### RECORDS FOR PROCESSING
******

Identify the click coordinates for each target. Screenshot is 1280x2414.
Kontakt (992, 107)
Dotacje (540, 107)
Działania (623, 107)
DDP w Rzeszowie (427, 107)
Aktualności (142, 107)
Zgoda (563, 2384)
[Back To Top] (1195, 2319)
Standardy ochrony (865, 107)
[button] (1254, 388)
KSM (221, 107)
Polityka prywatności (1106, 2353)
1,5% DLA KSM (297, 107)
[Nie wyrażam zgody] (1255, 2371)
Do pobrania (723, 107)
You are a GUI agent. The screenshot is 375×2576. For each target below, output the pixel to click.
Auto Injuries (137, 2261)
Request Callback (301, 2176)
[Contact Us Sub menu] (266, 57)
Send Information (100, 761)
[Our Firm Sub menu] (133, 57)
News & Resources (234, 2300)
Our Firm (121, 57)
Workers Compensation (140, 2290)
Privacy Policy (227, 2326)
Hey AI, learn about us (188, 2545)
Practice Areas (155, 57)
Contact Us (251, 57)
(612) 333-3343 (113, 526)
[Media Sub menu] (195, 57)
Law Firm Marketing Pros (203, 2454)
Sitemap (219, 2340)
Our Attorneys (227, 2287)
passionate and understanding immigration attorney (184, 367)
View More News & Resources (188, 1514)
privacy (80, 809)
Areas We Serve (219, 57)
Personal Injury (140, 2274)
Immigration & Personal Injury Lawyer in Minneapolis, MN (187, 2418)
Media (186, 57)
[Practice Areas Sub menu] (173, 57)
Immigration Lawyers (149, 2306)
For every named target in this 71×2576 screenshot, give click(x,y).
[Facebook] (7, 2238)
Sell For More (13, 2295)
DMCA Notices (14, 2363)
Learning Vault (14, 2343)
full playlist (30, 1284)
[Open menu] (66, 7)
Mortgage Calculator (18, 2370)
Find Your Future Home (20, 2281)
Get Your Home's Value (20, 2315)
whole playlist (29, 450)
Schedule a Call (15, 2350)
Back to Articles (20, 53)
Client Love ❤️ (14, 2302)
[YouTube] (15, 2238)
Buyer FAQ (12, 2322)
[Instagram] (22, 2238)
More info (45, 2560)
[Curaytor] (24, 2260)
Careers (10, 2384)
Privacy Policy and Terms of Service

******

### TASK TO COMPLETE
Begin with the line that contains "Auto Injuries (137, 2261)" and end with the last line of the records; set down every line in that span exactly, and nothing else.

### YOUR SOLUTION
Auto Injuries (137, 2261)
Request Callback (301, 2176)
[Contact Us Sub menu] (266, 57)
Send Information (100, 761)
[Our Firm Sub menu] (133, 57)
News & Resources (234, 2300)
Our Firm (121, 57)
Workers Compensation (140, 2290)
Privacy Policy (227, 2326)
Hey AI, learn about us (188, 2545)
Practice Areas (155, 57)
Contact Us (251, 57)
(612) 333-3343 (113, 526)
[Media Sub menu] (195, 57)
Law Firm Marketing Pros (203, 2454)
Sitemap (219, 2340)
Our Attorneys (227, 2287)
passionate and understanding immigration attorney (184, 367)
View More News & Resources (188, 1514)
privacy (80, 809)
Areas We Serve (219, 57)
Personal Injury (140, 2274)
Immigration & Personal Injury Lawyer in Minneapolis, MN (187, 2418)
Media (186, 57)
[Practice Areas Sub menu] (173, 57)
Immigration Lawyers (149, 2306)
For every named target in this 71×2576 screenshot, give click(x,y).
[Facebook] (7, 2238)
Sell For More (13, 2295)
DMCA Notices (14, 2363)
Learning Vault (14, 2343)
full playlist (30, 1284)
[Open menu] (66, 7)
Mortgage Calculator (18, 2370)
Find Your Future Home (20, 2281)
Get Your Home's Value (20, 2315)
whole playlist (29, 450)
Schedule a Call (15, 2350)
Back to Articles (20, 53)
Client Love ❤️ (14, 2302)
[YouTube] (15, 2238)
Buyer FAQ (12, 2322)
[Instagram] (22, 2238)
More info (45, 2560)
[Curaytor] (24, 2260)
Careers (10, 2384)
Privacy Policy and Terms of Service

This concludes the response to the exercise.